[Excerpted passage — start]

I had the pleasure of also having excellent teachers at the Tanzwochen/Impulstanz, the most thrilling of whom was Nina Martin. But I also learned a lot, especially the warm-up, from Mark Tompkins and Andrew L. Harwood. There were several others, whose names I forgot, probably for good reasons.
Contact totally changed the way in which I experience my own body and the bodies of others. Two examples out of several possible: In order to be in contact with another person in a "rolling point", one has to carefully balance between "giving weight" and "taking weight", taking into consideration what the other person can accept, especially in a specific posture, and what oneself can give and accept. And, secondly, I learned how to see with my whole body: When my back is being touched, I immediately "see" (most of the time) which part of the other body is touching me and which direction the movement will take, thus enabling a reaction of my body to keep the point of touch rolling.
Influence on life
The Tanzwochen at Impulstanz have made me aware of the art of dance. Because of my own dancing, I do not only attend more dance performances, but I also see them from a new perspective, the way a (very amateurish) musician experiences a concert. I not only see movements, I can (partially) identify with the bodies of the dancers, and I see the structure, in which they dance. It has also encouraged me to take classes at weekends and throughout the year, unfortunately not always with teachers that "burn" with passion.
It has also influenced my scientific life: When in the mid-nineties Giacomo Rizzolati and colleagues from the University of Parma found a type of neuron, now know as "mirror neuron", in the brain, which becomes active when an animal (or a human being) observes a movement of another being - one of the few seminal discoveries made in Europe in recent times! - this discovery had a different meaning for me than it would have had in the times before I started to dance. When in the early nineties Rodney Brooks of MIT established "Embodied Artificial Intelligence", proposing that (artificial) intelligence and a body should not be separated, this was definitely not news to me, being an amateur dancer, however, it enormously influenced our work and the development of robots. And, I am happy that in the late nineties and in this current decade we, i.e. my Research Institute and I, have been able to contribute to the inclusion of emotions in the research area of Artificial Intelligence and especially in the development of personality agents, since it was demonstrated that rationality and emotionality are not opposites, as was suggested for centuries, but can only be effective in cooperation.
Last, but definitely not least, it has had an influence on my sex life. Thanks to my dancing, especially my long years of experience with contact improvisation, I experience a beloved body differently, more intensely, more subtly. I love taking weight, but I am more cautious about giving weight and more careful about where to give it. I take greater pleasure in the difference between fast actions and slow and very slow movements, and the pause. And I enjoy, like in improvisation, the unplanned, being led somewhere by myself. And, like in ensemble improvisation, also being led, a dance in synchrony.
But making love is more than just a combination of two bodies, it is ideally a unification of two bodies, with their borders melting, resulting in a final explosion, with simultaneous, total presence, losing the "I". That then goes beyond dance.
Robert Trappl, born 1939 in Vienna, is a Professor at the Center for Brain Research, at the Medical University of Vienna/Austria and Head of the Austrian Research Institute for Artificial Intelligence (OFAI).

[Excerpted passage — finish]
[Data under study — start]

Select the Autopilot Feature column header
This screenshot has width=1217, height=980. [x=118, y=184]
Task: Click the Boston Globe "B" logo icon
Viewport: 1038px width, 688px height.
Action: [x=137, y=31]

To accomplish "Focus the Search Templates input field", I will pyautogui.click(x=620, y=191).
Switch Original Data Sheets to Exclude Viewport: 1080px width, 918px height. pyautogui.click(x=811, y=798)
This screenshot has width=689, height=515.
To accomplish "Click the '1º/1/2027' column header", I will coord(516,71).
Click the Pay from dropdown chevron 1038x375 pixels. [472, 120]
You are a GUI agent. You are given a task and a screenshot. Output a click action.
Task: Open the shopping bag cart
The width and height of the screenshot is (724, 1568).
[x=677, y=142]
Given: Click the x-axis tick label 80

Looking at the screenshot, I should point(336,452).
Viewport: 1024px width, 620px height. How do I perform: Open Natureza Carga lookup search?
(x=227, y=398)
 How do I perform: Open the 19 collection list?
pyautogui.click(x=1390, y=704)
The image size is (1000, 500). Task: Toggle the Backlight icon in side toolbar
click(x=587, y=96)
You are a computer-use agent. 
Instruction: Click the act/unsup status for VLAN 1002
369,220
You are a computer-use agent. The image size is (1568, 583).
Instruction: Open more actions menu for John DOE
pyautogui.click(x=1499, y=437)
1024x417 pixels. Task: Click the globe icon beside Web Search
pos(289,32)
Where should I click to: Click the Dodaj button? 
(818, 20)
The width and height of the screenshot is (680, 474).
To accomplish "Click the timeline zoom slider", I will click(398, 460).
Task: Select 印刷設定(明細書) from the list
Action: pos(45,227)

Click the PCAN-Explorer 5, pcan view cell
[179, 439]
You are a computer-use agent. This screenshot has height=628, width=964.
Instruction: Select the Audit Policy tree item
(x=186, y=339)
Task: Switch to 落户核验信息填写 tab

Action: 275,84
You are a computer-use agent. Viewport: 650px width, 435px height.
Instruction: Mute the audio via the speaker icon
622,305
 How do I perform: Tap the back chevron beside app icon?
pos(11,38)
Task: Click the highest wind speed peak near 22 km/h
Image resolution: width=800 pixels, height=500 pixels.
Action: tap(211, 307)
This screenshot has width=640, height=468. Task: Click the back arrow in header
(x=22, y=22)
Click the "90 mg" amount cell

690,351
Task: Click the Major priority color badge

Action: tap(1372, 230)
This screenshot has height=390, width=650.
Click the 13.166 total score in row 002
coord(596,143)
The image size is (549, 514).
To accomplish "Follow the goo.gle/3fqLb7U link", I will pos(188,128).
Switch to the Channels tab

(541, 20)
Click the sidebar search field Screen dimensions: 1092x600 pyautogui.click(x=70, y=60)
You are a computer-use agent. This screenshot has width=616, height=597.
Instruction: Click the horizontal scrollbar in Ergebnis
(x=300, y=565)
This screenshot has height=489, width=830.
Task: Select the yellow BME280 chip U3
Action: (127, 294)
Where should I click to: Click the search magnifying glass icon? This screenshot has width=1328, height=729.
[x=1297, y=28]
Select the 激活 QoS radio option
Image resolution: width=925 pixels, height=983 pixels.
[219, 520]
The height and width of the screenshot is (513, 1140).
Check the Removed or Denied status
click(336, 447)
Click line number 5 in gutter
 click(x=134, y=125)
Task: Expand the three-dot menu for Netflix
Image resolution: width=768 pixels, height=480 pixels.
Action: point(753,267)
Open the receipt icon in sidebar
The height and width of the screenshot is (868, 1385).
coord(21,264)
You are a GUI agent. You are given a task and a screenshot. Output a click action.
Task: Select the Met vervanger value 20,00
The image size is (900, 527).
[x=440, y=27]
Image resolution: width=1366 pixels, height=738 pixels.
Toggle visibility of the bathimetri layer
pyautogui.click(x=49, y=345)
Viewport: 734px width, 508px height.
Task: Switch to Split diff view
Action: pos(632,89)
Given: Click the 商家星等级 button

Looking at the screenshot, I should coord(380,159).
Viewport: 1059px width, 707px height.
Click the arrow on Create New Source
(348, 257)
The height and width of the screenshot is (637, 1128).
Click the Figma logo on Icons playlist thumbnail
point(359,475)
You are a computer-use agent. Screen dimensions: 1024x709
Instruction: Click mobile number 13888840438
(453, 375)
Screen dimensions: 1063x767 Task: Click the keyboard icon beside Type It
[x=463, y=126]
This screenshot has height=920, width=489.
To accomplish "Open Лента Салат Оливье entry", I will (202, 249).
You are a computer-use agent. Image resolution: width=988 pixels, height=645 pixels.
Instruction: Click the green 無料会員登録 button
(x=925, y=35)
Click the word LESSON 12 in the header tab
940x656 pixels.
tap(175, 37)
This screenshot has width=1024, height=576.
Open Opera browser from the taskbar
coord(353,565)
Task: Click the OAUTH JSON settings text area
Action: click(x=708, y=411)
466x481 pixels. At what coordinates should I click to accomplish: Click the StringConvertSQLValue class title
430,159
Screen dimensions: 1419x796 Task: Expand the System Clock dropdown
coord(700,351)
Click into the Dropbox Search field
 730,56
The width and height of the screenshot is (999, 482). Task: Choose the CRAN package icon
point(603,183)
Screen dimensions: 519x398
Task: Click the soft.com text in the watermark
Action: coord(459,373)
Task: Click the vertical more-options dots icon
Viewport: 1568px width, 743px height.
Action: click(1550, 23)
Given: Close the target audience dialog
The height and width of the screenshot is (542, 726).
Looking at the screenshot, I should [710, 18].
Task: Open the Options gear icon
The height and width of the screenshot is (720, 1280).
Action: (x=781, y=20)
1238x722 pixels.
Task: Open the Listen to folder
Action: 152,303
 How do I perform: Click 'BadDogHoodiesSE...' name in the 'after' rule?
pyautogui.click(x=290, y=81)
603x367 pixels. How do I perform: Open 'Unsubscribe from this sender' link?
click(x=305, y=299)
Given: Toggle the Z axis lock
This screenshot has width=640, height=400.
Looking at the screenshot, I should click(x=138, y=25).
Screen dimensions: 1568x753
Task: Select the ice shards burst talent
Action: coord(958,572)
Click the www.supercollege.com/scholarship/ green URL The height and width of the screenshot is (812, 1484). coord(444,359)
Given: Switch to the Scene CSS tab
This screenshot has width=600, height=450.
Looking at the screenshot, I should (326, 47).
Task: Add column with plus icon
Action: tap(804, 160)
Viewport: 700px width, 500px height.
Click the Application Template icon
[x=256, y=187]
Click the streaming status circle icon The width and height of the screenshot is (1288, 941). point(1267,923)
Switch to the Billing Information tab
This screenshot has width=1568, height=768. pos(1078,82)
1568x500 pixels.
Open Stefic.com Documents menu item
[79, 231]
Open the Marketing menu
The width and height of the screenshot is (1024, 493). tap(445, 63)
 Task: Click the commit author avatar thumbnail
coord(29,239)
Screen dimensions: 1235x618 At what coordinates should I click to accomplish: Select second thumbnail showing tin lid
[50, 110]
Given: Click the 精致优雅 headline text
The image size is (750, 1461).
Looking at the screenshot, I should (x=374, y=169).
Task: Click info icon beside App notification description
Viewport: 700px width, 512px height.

[Data under study — finish]

- [Tasks to carry out]:
1. Write out the part of the dance essay starting at "But making love" and ending at "Artificial Intelligence (OFAI).".
2. Please translate this sentence from the dance essay into Spanish: "Contact totally changed the way in which I experience my own body and the bodies of others."
3. According to the dance essay, who established "Embodied Artificial Intelligence"?

- [Results for each task]:
1.
But making love is more than just a combination of two bodies, it is ideally a unification of two bodies, with their borders melting, resulting in a final explosion, with simultaneous, total presence, losing the "I". That then goes beyond dance.
Robert Trappl, born 1939 in Vienna, is a Professor at the Center for Brain Research, at the Medical University of Vienna/Austria and Head of the Austrian Research Institute for Artificial Intelligence (OFAI).

2. El contacto cambió totalmente la manera en que experimento mi propio cuerpo y los cuerpos de los demás.

3. Rodney Brooks of MIT, in the early nineties.